Cobb Sadler - Analyst
Okay and that enterprise business, weak in the quarter but how should we model that? Is it more of a flat business, a down business, or do you think it could at some point return to a growth business?
Rami Hadar - President & CEO
First thing we are emphasizing it is actually the small segment of the enterprise, the smaller deals are what you are referring to. Basically I would say that they actually did not grow as we expected. So it is not a decline but not as growth as we expected.
Cobb Sadler - Analyst
Okay, great. And just one last question on your major customer, NTL, it is small revenue now. We knew that. Do you see the competitive threat there at NTL? I think there has been some scuttle in the market that when they do start buying again that other vendors may be well-positioned, but could you just get us clear on that, and that will be it. Thanks a lot.
Rami Hadar - President & CEO
Thanks, Cobb. Yes, not at all. Right now we are very deep relationship with NTL. They are deploying our system, deploying it and bringing it up as we speak. I don't think there is any immediate need for new equipment and thus I don't think the issue of competition is even relevant. But when it will be, if it will be, I think so far NTL is very pleased with our performance.
Cobb Sadler - Analyst
And they are telling you (inaudible) or could you talk about how that is going? Or can you talk about that?
Rami Hadar - President & CEO
Well, right now we have yet to start trying to (inaudible) big box. What we have said as we've mentioned on the script, we have showed the details of our roadmap and the main features and functionality of our products with certain of top customers, NTL being one of them, and as we've said on the script, we have received very positive feedback on our roadmap.
Cobb Sadler - Analyst
Great. Thanks a lot.
Operator
Tim Luke.
Unidentified Participant
This is Lynn calling on behalf of Tim Luke. You mentioned that you've been seeing some Tier 1 carrier RFPs continue to uptick. I was wondering if you can give us a sense of how many new ones you've seen, and perhaps time frame around decisions around those RFPs, as well.

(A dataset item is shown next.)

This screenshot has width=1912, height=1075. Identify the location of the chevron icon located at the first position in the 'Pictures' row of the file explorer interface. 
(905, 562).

Rami Hadar - President & CEO
I don't have the exact number on my head, but almost every two or three weeks a new one lands in our inbox. So I am aware of at least two new ones in the past quarter. But again, it could be more. Obviously I am not seeing all of them. But there is maybe 20 of top Tier 1s around the world, and many of them are in various stages of evaluating deep packet inspection technology.
Unidentified Participant
Great. Okay. Thank you very much.
Operator
(OPERATOR INSTRUCTIONS) There are no further questions, sir. Please continue.

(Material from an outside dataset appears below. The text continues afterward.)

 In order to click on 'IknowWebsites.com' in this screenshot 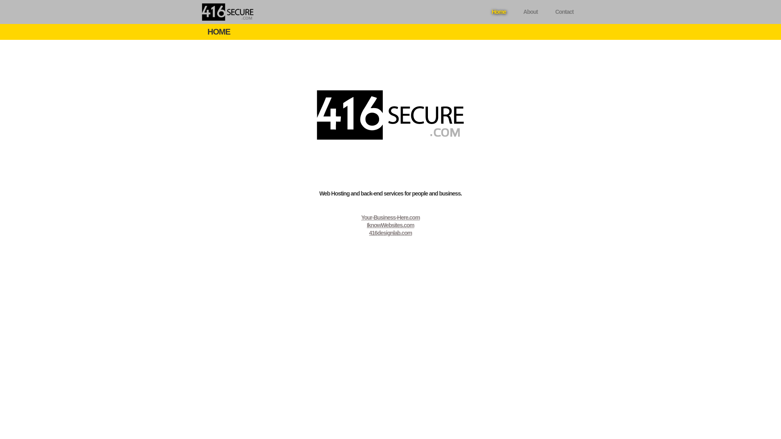, I will do `click(391, 225)`.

Rami Hadar - President & CEO
Thank you all.
Jay Kalish - Executive Director IR
Thank you all for joining us today. As you may have heard we will at several investor conferences over the next week. We will be in New York tomorrow, and we will be in San Francisco next week. We look forward to meeting with you and hoping to share better news in the coming quarters.
Operator
That does conclude our conference for today. Thank you for participating. You may all disconnect.